I have data about pig reproductive traits. The goal is to determine if a particular mutation (snp) affects the traits. Sample data:

pig_id measurement(order) breed year snp age(days) y
1 1 A 2020 AA 250 330
1 2 A 2020 AA 290 290
... ... ... ... ... ... ...
1 80 A 2021 AA 600 320
2 1 B 2016 BB 330 400
2 2 B 2016 BB 350 385
2 3 B 2017 BB 365 360

The biggest problem I see is that measurement 1 for pig 1 is a completely different time point (date) than measurement 1 for pig 2.

Using SAS, I wanted to try something like this:

proc mixed data=have;
    class pig_id breed year snp measurement;
    model y = age interval breed year snp measurement;
    repeated measurement / subject=pig_id(snp) type=SP(POW);
run;

where interval would mean number of days from the last measurement. But I am not sure if it can fix the problem above.

I also considered giving every unique date of observation its "serial number" (so instead of measurement_order I would use a time point from 1 to n), but then I end up having thousands of levels for fixed effect of time...

So is there a solution within these mixed models, or is my only chance to dig into unevenly spaced time series?

opiczak
  • 13

1 Answers1

1

I also considered giving every unique date of observation its "serial number" (so instead of measurement_order I would use a time point from 1 to n), but then I end up having thousands of levels for fixed effect of time...

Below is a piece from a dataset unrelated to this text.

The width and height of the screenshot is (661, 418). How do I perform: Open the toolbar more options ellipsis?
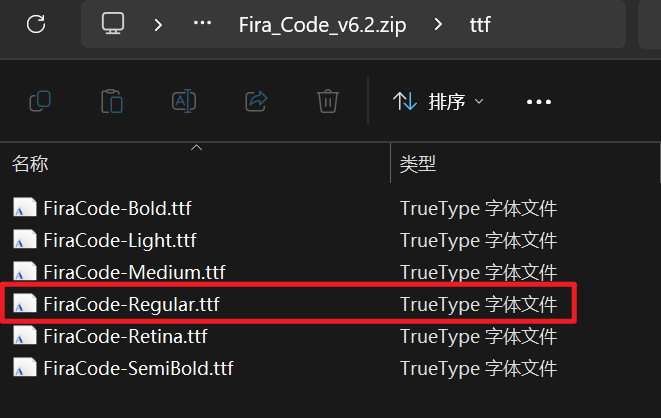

The trick is to do that, but then model time flexibly as a continuous predictor, for example with a regression spline. The reduces your "thousands of levels for fixed effect of time" to a handful of regression coefficients (maybe only 4 or 5) that describe the spline from the data.

That's a strength of mixed modeling: you don't have to have the same number of observations per individual or the same timing between observations, if you model appropriately.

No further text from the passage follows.